Türkiye’nin Hafter’i yok saymasının da söz konusu olmadığını dile getiren Çavuşoğlu, Libya’da bir aktör olan Hafter’in meşruiyetinin bulunmadığını anlattı.
Çavuşoğlu, geçmişte Hafter tarafı Akile Salih’i Türkiye’ye davet edip taraflarla bir araya getirdiklerini, amaçlarının Suheyrat Anlaşmasının başarılı bir şekilde uygulanması ve yeni bir konferansta da bu anlaşmada yer almayanları da katarak herkesin dahil olduğu kalıcı bir barış, sonrasında da siyasi süreç ile Libya’da birlik ve beraberliği sağlamak olduğunu vurguladı.
Mevlüt Çavuşoğlu, Serrac’ın Suheyrat Anlaşmasıyla meşruiyetinin olduğunu belirterek, “İlişkilerimizde meşru tarafı tercih ederiz. İş siyasi sürece ve çözüme geldikten sonra herkesin işin içinde olması konusunda sıkıntımız yok, buna Hafter de dahil ama önce Hafter ateşkese riayet edecek, saldırganlığını durduracak, ondan sonra siyasi sürece gideceğiz.” diye konuştu.
Bu çabalarla Berlin sürecine de katkı sağlandığını anlatan Çavuşoğlu, alternatif bir inisiyatif olma dertlerinin bulunmadığını, tam tersine ateşkes için ikili ve çok taraflı düzeyde üstlenilen görevi sürdüreceklerini, bir an önce ateşkes ve sonrasında başarıyla sonuçlanacak bir siyasi süreç için ne yapılması gerekiyorsa yapacaklarını kaydetti.
Dışişleri Bakanı Mevlüt Çavuşoğlu, iki devlet başkanının İdlib’de artan gerginliğin ve rejimin saldırganlığın durdurulması ve ateşkesin tekrar tesis edilmesi konusunda mutabık kaldıklarını anımsatarak, öncesinde de milli savunma bakanları, istihbarat başkanlarının muhataplarıyla toplantılar yaptıklarını, sonrasında da bunun devam ettiğini anlattı.
Bu çabaların neticesinde bu gece yarısı itibarıyla ateşkesin sağlanacağı açıklamasının yapıldığını ifade eden Çavuşoğlu, “Umarım bu sefer kalıcı olur.

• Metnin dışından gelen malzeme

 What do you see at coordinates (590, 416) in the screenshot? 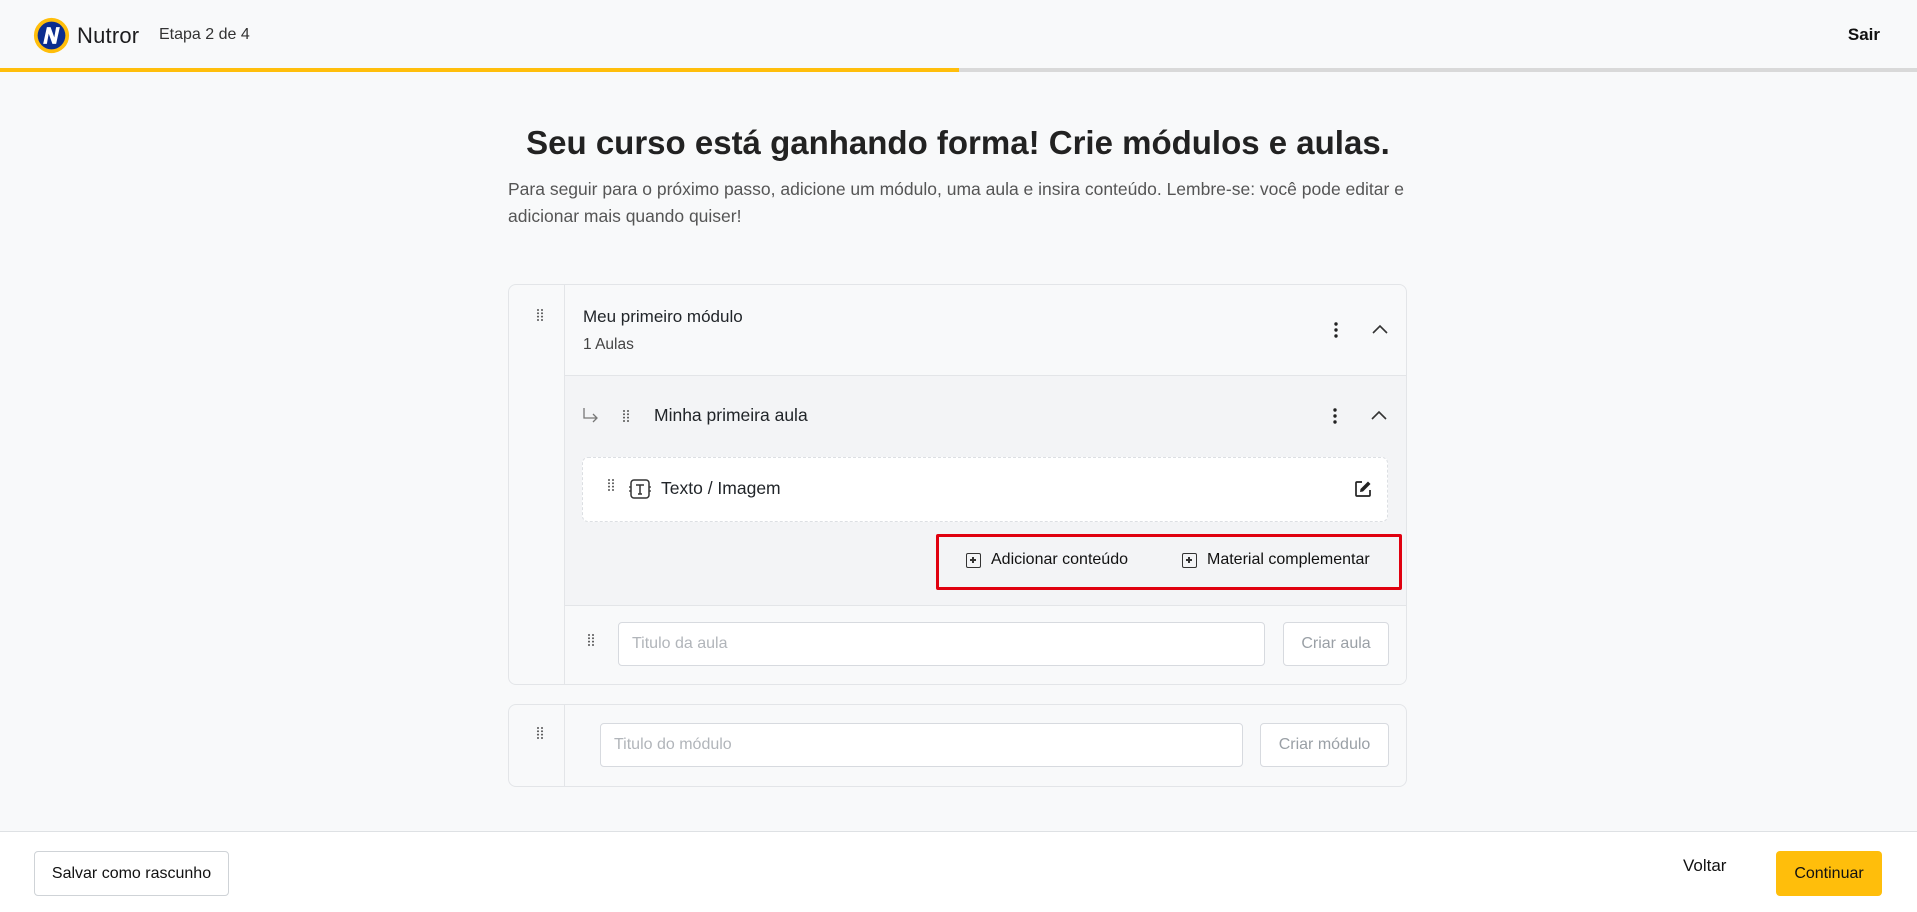
I see `sub-item-arrow-icon` at bounding box center [590, 416].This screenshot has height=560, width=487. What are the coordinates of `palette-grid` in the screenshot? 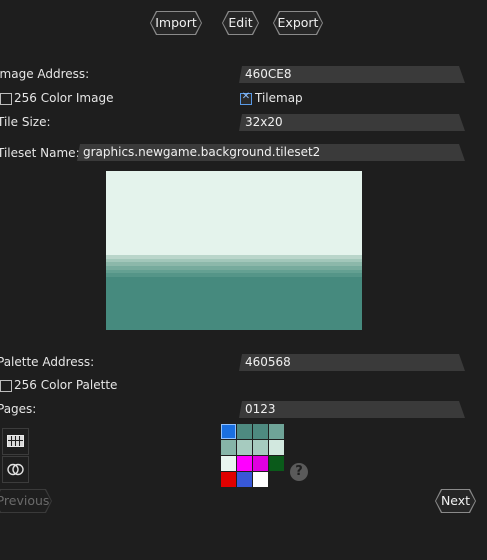 It's located at (254, 457).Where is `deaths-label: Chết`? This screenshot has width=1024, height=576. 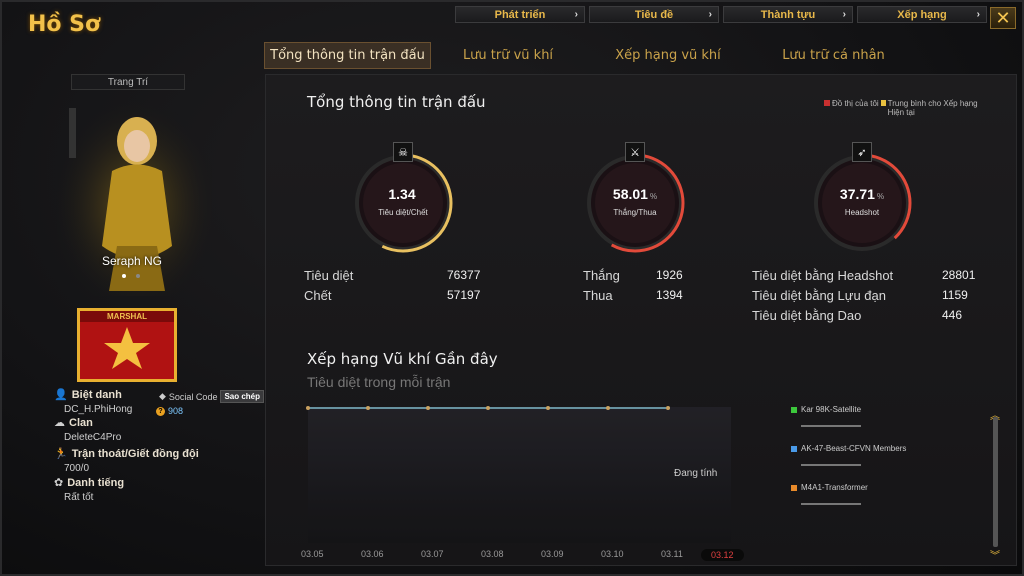
deaths-label: Chết is located at coordinates (318, 296). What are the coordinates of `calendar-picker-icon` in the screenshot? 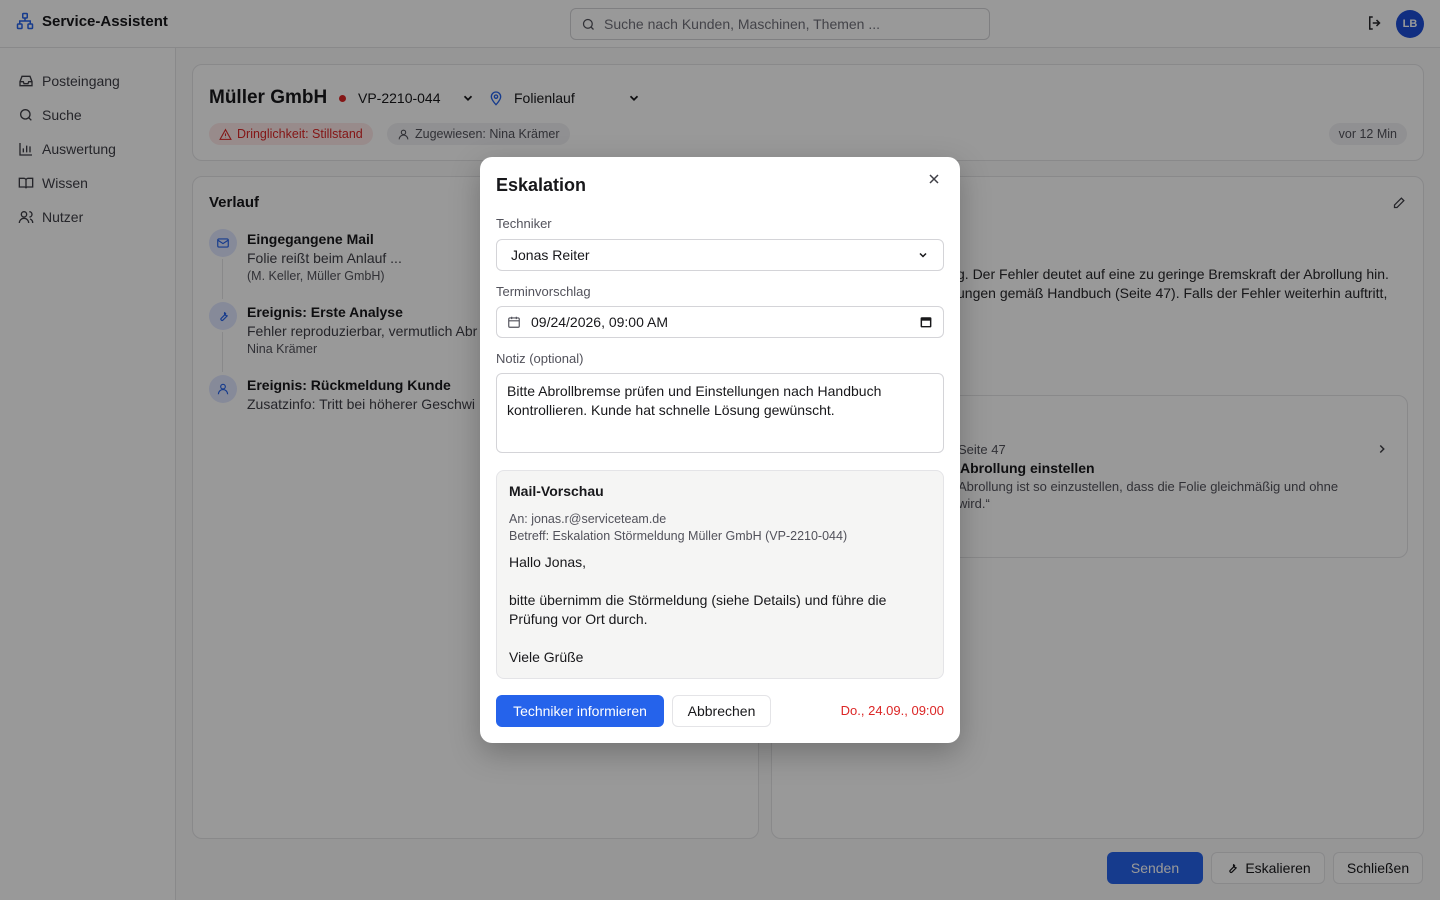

Umarım Rusya rejimi kontrol altında tutabilir ve umarım rejimi siyasi çözümün tek çözümü olduğu konusunda ikna edebilirler. Askeri çözümle pek bir yere varılmayacağını rejimin de anlaması gerekiyor. Bu gece ilan edilecek İdlib’teki ateşkes inşallah kalıcı olur. Umarım, Rusya Hafter’i ikna eder bu geceden önce veya gece yarısından sonra da en kısa zamanda Hafter de bu çağrıya destek verir ve Libya’da da barış, birlik ve beraberlik yolunda önemli bir adımı atmış oluruz.” şeklinde konuştu.